### WHAT IS REQUIRED
The required answer is an exact copy of every line from the beginning of the entries through the line with "Screen dimensions: 1568x508", with all pictures omitted.

════

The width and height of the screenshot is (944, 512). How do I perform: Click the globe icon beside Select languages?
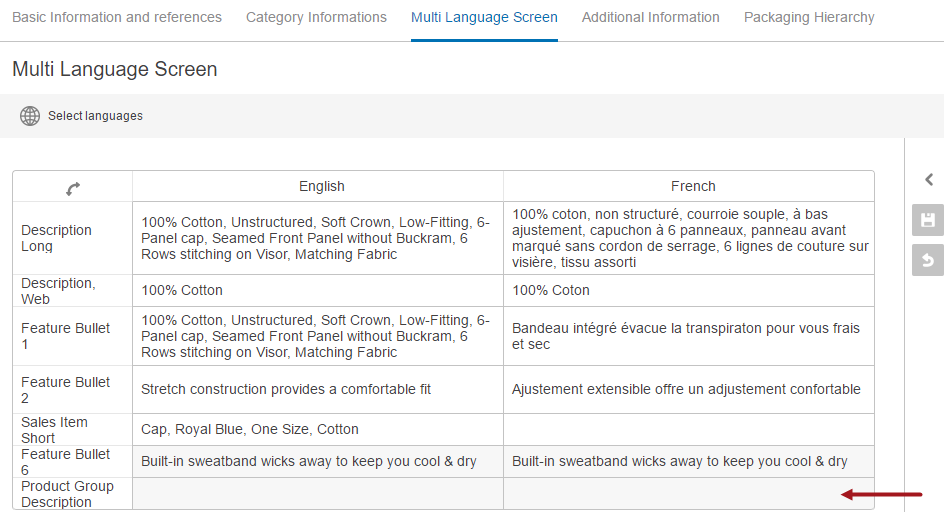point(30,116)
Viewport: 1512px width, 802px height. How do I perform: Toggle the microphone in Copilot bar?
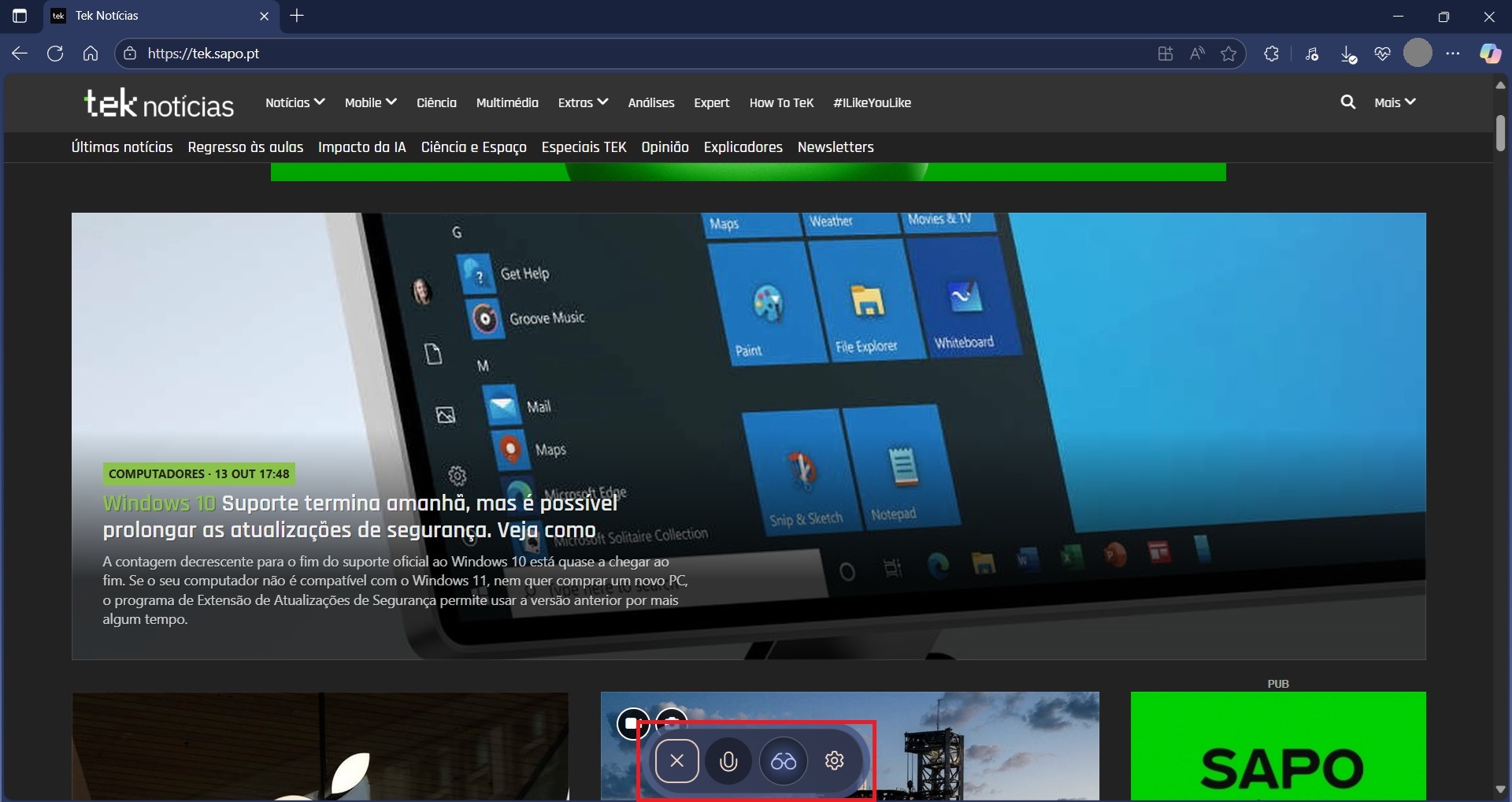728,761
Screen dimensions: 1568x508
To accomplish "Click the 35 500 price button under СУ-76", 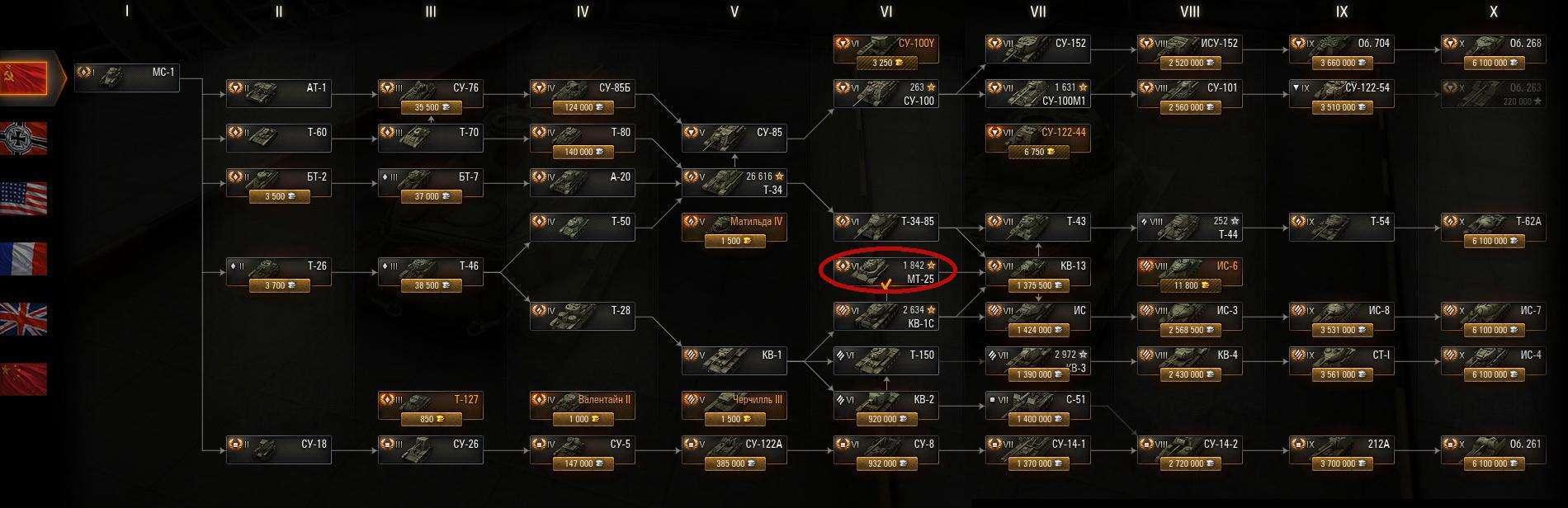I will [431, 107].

════

### ANSWER BELOW
The width and height of the screenshot is (944, 512). How do I perform: Click the globe icon beside Select languages?
point(30,116)
Viewport: 1512px width, 802px height. How do I perform: Toggle the microphone in Copilot bar?
728,761
Screen dimensions: 1568x508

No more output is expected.